Requirement
Could you add 27 to every coordinate in the answers and write out the entries below again, requests included, starting at the line that contains "Image resolution: width=1074" and ending at the last entry? Leave the pictures out.

── Information shown ──

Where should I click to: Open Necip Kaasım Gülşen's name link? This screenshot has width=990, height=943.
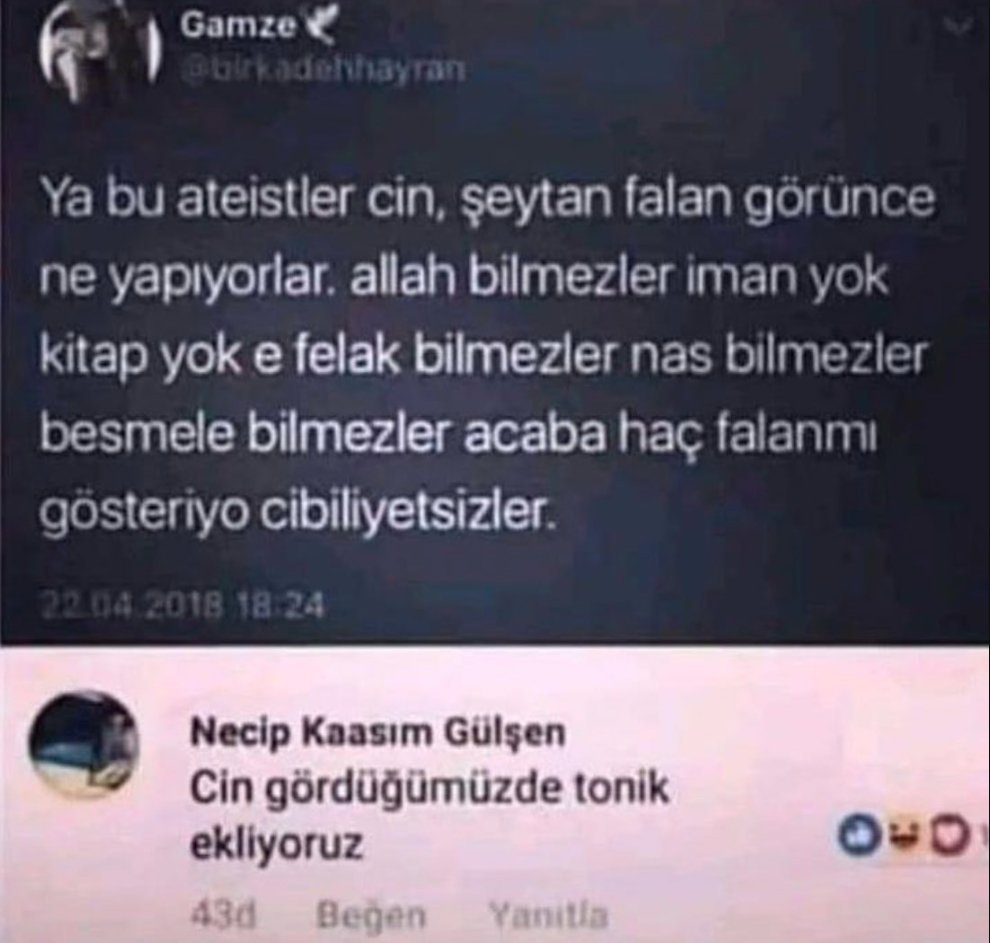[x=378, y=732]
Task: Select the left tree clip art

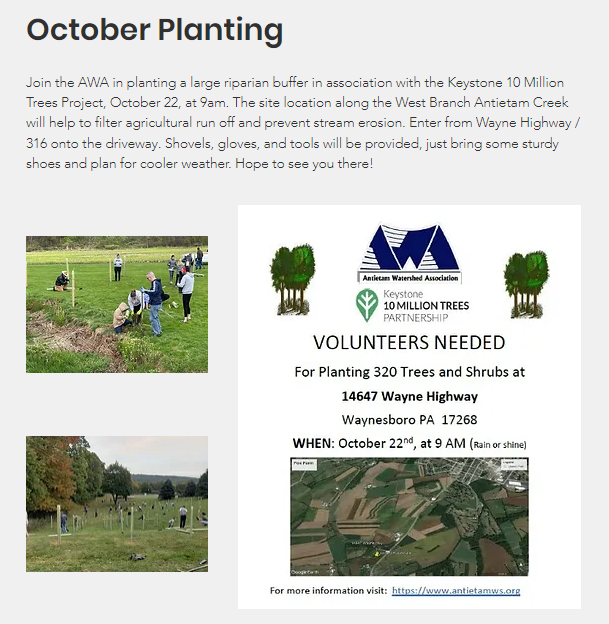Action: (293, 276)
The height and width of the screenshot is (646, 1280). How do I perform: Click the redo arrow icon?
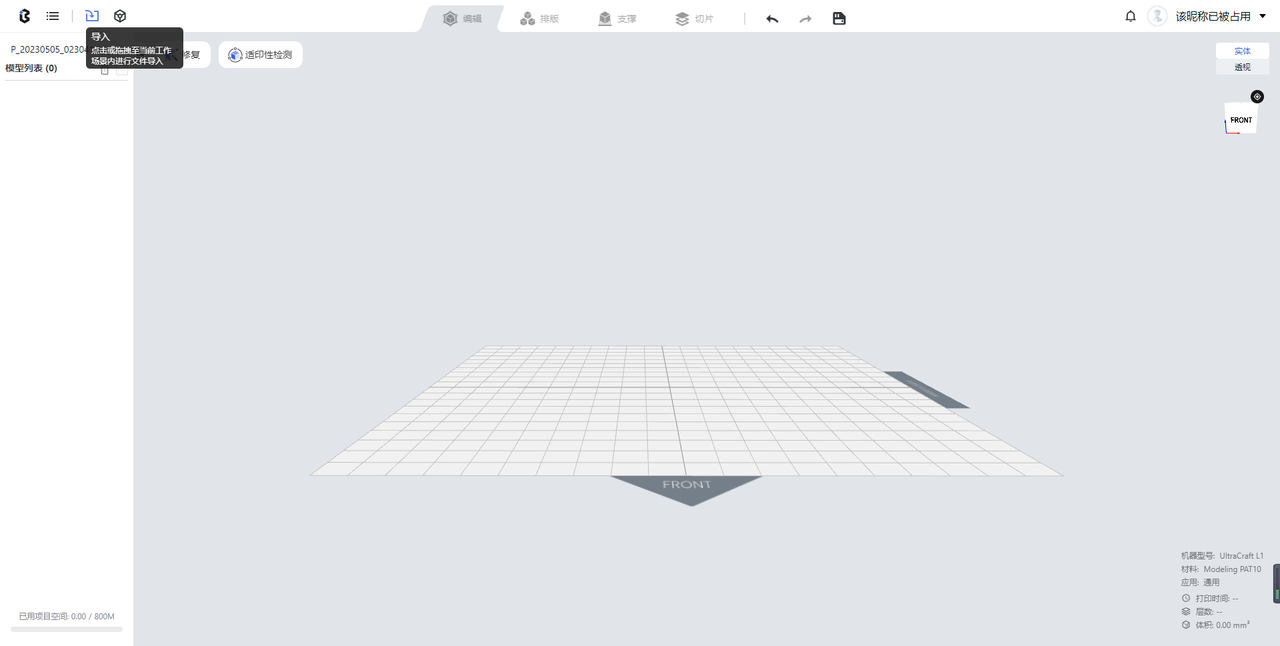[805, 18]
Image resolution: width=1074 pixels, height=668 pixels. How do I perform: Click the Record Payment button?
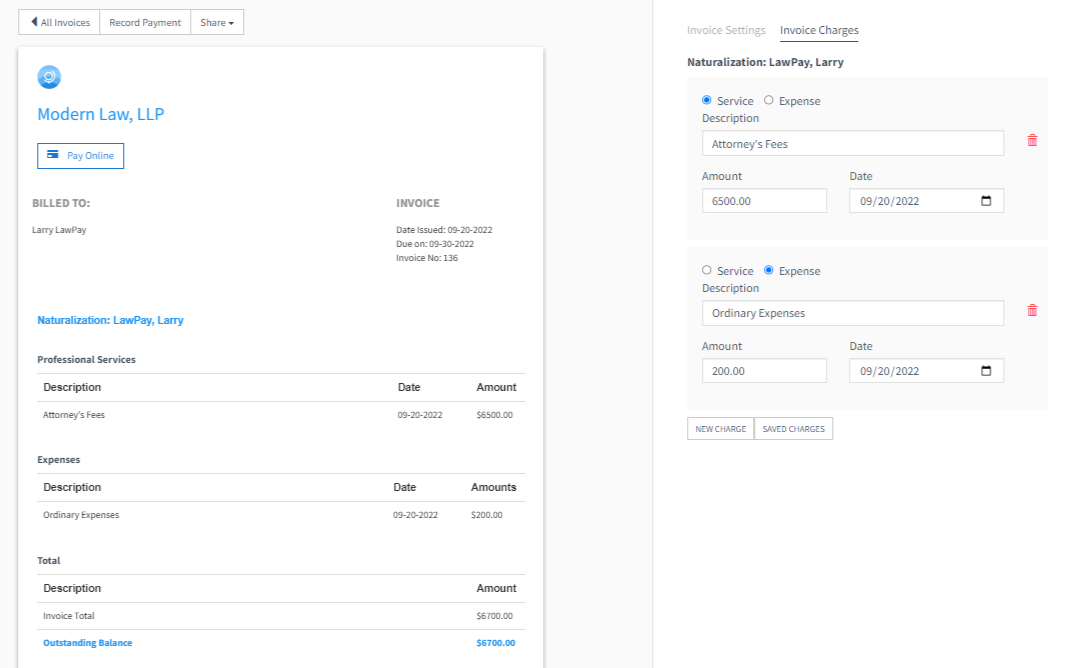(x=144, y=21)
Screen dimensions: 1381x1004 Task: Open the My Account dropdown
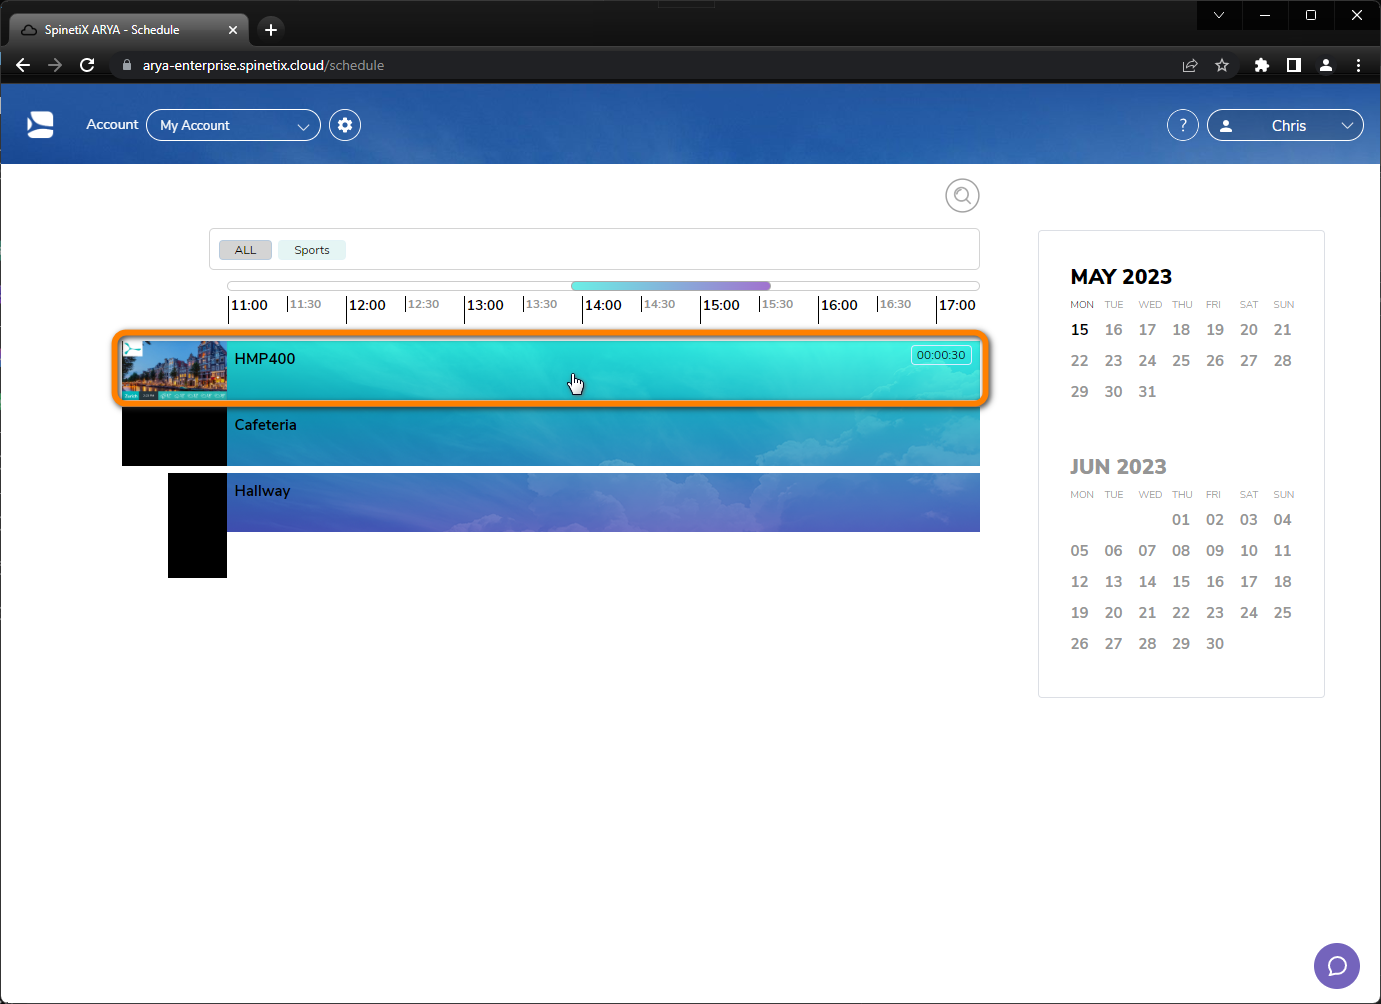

───

Solution below
Image resolution: width=1074 pixels, height=668 pixels. How do I perform: Click the Record Payment button?
(x=171, y=48)
Screen dimensions: 1381x1004 Task: Open the My Account dropdown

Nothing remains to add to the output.